Ischemic conduction failure and energy metabolism in experimental diabetic neuropathy.

We examined the effect of ischemia on nerve conduction in experimental diabetic neuropathy (EDN) and related electrophysiological changes to nerve adenosine triphosphate (ATP), creatine phosphate (CP), and lactate under anoxic conditions. Rats rendered diabetic with streptozotocin had a resistance to ischemic conduction block (RICB). Caudal nerve action potential (NAP) was well maintained for 10 min in controls and for 15 min in EDN, after which time NAP declined in both groups but more rapidly in normal rats. Time to 50% reduction in nerve ATP and CP was 10 and 3 min, respectively, in controls and delayed to 20 and 8 min in EDN. Rate of utilization of high-energy phosphate (approximately P) was linear for 5 min in controls to be followed by a progressive decline.
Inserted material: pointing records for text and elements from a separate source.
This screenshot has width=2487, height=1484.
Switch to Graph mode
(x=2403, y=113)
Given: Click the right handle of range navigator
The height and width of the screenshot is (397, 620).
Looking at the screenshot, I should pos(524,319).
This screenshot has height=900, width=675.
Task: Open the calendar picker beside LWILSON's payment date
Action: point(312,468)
In EDN rate of utilization of approximately P was linear to 15 min to be followed by a more gradual decline than in normal nerves. These findings suggest that the maintenance of nerve transmission in anoxic-ischemic states depends on anaerobic metabolism and that RICB in EDN is due in part to the ability of diabetic nerves to maintain a higher level of anaerobic glycolysis and for a longer time than normal nerves.